[WORK INSTRUCTION]: Where the records below reach the line containing "REFUSER (729, 2541)", start transcribing, and end with the line containing "POV Stepmom Confronts", exactly and with nothing else added.

Records excerpted from a collection:
:::

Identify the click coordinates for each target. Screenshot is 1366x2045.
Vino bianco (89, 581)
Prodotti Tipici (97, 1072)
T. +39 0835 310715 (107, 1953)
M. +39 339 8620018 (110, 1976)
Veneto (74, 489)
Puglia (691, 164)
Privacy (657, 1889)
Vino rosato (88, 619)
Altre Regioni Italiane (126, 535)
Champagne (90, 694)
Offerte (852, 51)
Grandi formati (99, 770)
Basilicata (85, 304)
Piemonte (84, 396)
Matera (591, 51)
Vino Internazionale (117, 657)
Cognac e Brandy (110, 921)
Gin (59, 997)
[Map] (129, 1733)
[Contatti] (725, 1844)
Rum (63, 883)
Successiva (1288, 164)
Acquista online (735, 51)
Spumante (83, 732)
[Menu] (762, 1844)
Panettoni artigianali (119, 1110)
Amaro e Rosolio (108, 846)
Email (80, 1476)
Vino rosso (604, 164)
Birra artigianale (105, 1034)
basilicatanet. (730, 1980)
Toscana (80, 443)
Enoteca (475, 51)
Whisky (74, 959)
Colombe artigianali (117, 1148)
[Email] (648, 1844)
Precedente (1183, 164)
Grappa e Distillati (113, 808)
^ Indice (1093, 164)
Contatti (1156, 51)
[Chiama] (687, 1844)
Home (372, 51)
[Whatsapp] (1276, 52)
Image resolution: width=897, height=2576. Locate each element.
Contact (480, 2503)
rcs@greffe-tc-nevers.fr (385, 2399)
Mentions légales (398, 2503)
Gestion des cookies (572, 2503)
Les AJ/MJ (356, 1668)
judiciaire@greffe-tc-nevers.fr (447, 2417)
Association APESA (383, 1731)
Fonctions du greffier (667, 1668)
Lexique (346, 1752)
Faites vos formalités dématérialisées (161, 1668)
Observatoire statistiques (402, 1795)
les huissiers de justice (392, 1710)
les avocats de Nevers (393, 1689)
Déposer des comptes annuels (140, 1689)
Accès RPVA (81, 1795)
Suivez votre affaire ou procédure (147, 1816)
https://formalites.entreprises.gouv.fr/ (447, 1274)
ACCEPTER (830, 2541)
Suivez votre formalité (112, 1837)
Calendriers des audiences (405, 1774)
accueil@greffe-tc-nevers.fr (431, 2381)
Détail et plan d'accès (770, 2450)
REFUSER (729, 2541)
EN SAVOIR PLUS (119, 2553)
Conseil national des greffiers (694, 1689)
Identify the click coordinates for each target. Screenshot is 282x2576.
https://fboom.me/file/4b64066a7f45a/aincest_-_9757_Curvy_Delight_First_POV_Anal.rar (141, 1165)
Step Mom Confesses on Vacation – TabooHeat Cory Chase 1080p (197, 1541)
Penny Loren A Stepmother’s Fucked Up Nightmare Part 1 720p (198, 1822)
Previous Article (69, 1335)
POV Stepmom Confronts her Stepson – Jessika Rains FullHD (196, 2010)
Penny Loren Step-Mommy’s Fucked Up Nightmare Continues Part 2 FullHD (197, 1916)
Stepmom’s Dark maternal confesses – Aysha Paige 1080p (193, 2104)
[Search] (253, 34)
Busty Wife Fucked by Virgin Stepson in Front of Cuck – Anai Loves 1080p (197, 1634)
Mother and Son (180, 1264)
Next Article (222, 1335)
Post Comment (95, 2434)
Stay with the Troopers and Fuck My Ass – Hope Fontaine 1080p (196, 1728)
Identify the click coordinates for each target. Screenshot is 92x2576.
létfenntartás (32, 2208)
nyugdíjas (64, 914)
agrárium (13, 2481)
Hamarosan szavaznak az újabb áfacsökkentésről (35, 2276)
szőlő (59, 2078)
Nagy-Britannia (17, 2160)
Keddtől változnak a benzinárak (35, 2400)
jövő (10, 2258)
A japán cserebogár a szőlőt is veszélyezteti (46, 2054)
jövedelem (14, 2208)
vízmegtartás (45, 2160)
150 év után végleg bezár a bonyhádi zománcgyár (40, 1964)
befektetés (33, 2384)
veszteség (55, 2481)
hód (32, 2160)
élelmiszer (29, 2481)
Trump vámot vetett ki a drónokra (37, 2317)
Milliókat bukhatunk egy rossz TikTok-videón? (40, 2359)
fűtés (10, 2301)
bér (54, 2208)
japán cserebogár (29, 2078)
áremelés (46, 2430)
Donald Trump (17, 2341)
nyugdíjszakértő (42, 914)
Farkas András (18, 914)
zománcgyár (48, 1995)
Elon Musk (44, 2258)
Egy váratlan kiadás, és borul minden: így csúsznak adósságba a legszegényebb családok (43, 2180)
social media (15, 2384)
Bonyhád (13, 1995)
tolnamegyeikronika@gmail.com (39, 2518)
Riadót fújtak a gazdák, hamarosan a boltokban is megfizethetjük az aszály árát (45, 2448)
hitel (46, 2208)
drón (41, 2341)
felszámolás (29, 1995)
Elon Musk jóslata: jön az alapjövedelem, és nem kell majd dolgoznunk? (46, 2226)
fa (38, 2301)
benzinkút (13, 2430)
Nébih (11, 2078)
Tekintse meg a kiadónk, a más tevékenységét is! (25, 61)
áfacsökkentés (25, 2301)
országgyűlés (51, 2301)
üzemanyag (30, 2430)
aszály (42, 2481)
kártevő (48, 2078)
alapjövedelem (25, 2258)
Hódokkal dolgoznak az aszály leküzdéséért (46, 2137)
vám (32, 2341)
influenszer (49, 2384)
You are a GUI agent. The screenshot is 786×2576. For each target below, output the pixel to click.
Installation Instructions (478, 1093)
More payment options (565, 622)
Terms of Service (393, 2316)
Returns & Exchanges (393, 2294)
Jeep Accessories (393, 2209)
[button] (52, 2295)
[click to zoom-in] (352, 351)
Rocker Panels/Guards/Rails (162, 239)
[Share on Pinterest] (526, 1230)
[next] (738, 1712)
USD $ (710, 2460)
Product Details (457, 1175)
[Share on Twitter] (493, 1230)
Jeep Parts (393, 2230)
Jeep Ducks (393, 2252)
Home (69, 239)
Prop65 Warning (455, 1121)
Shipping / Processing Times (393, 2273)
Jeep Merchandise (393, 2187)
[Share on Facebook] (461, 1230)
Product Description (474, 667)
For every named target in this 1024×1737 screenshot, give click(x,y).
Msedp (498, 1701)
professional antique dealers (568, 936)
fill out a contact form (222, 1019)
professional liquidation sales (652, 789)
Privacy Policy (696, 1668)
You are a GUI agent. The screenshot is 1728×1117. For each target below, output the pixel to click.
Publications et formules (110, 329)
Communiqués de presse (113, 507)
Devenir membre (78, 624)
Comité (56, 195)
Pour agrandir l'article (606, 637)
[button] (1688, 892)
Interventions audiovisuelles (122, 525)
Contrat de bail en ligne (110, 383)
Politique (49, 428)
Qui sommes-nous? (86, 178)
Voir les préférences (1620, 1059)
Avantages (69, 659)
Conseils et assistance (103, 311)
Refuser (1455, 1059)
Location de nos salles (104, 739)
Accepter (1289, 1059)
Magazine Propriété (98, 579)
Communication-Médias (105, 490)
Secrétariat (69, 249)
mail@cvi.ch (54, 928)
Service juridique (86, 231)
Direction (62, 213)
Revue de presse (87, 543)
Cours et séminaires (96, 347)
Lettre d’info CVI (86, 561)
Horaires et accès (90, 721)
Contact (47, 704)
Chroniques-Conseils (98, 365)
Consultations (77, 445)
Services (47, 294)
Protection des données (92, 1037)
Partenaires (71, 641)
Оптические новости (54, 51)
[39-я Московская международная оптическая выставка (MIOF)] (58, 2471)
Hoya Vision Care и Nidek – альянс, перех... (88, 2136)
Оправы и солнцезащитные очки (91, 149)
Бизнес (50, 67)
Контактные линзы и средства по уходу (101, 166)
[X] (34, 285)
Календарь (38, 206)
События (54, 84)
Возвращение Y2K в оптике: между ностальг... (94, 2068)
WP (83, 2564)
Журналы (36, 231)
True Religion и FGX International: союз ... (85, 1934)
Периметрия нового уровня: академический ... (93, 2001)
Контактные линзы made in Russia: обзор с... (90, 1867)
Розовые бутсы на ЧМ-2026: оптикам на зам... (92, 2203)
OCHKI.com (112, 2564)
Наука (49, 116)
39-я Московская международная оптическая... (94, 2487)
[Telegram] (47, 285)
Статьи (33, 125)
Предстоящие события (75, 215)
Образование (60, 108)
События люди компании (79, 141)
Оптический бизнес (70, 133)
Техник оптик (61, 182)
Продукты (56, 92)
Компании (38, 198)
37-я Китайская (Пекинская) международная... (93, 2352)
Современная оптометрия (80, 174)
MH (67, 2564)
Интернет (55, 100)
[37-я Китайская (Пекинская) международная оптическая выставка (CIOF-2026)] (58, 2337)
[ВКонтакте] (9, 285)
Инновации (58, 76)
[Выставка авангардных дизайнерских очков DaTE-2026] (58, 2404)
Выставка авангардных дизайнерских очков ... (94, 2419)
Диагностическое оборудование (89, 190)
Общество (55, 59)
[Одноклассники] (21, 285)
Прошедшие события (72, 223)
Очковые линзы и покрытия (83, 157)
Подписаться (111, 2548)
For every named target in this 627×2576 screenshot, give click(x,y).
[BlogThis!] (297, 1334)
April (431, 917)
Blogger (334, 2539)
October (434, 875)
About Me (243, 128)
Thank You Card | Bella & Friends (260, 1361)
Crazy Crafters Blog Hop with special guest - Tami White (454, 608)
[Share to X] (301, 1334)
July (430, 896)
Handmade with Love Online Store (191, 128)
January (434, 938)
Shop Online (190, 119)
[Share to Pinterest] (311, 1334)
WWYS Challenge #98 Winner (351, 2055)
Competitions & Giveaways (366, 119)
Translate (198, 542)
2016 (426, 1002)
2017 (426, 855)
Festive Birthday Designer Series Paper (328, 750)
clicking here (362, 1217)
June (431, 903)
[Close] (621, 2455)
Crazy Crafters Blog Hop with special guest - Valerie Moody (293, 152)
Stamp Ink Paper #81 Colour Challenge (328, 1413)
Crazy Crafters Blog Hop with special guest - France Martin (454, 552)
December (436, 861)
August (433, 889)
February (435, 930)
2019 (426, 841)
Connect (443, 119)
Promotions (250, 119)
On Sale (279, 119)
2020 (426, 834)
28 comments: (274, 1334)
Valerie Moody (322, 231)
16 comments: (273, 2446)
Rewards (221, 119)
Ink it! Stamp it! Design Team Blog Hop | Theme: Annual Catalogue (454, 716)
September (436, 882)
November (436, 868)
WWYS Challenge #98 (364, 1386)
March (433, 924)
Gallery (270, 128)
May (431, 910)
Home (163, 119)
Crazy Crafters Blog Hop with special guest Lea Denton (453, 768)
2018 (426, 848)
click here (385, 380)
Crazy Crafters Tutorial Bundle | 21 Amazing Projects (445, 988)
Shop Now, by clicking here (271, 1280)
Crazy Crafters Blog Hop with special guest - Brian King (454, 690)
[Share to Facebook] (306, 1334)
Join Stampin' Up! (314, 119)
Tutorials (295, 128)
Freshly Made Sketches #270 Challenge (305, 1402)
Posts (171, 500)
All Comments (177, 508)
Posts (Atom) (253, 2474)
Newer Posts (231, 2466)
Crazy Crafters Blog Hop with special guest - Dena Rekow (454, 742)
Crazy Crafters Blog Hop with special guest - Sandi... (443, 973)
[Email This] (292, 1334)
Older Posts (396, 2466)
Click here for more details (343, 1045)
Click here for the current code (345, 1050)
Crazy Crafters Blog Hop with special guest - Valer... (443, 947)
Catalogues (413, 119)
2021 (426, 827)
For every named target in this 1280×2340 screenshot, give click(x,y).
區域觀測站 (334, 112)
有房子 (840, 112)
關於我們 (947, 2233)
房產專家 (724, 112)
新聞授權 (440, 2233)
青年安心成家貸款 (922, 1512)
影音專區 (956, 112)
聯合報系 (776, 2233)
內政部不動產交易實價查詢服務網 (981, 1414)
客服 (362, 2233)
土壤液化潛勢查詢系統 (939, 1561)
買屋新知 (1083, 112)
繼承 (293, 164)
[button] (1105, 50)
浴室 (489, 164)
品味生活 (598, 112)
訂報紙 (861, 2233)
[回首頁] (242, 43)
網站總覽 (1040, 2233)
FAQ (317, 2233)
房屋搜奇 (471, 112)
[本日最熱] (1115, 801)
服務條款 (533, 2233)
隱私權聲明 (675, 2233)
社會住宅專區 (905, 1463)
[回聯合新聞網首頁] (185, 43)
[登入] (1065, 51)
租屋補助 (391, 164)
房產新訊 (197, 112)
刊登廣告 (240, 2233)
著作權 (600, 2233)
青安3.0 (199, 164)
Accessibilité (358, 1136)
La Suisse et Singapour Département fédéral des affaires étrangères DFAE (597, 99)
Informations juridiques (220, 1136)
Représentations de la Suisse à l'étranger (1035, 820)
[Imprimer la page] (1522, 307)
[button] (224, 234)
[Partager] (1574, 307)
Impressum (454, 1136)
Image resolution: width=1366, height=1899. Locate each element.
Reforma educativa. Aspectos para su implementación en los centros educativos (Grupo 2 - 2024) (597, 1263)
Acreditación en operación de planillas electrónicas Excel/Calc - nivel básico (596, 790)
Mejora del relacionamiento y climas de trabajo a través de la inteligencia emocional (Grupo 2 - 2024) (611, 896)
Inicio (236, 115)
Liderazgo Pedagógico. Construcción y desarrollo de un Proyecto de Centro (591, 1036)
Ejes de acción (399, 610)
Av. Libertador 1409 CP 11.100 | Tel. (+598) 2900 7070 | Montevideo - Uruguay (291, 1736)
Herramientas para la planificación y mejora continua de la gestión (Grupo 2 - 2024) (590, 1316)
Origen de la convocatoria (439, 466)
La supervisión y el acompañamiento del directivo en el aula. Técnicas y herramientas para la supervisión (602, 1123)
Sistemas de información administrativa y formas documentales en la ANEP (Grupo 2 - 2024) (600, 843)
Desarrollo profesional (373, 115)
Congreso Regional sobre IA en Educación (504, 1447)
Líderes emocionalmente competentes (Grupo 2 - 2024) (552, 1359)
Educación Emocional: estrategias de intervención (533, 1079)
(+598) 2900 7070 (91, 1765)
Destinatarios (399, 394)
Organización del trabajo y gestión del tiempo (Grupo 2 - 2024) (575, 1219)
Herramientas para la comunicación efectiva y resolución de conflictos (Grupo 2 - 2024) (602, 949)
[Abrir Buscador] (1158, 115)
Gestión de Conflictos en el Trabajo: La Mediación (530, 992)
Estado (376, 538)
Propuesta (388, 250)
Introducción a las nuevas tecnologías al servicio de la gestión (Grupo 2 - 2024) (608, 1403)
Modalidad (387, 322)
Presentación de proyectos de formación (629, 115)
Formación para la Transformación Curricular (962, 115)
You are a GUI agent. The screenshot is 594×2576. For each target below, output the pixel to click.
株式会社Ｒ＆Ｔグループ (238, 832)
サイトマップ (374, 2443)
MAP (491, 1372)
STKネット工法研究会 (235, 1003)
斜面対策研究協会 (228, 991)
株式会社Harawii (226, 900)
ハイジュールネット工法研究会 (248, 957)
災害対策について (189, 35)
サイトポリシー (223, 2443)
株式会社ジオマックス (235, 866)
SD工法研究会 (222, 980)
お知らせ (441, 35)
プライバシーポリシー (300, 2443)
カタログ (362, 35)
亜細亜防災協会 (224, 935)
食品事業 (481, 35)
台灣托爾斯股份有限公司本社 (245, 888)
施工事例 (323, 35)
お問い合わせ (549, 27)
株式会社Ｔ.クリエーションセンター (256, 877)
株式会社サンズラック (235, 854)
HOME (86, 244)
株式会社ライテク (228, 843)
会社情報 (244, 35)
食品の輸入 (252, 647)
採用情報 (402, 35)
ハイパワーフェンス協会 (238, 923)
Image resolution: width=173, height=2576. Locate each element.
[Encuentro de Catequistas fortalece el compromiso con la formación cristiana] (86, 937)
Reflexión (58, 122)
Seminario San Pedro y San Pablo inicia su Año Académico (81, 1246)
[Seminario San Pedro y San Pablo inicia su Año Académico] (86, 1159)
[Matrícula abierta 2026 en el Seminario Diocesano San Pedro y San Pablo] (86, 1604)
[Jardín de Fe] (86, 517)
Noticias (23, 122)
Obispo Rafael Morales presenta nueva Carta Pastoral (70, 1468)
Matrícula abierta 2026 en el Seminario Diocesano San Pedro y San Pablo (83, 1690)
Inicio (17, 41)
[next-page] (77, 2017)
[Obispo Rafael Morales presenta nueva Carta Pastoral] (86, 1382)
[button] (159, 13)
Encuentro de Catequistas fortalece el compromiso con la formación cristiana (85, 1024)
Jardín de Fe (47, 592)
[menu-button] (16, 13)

:::

[RESULT]:
REFUSER (729, 2541)
EN SAVOIR PLUS (119, 2553)
Conseil national des greffiers (694, 1689)
Identify the click coordinates for each target. Screenshot is 282x2576.
https://fboom.me/file/4b64066a7f45a/aincest_-_9757_Curvy_Delight_First_POV_Anal.rar (141, 1165)
Step Mom Confesses on Vacation – TabooHeat Cory Chase 1080p (197, 1541)
Penny Loren A Stepmother’s Fucked Up Nightmare Part 1 720p (198, 1822)
Previous Article (69, 1335)
POV Stepmom Confronts her Stepson – Jessika Rains FullHD (196, 2010)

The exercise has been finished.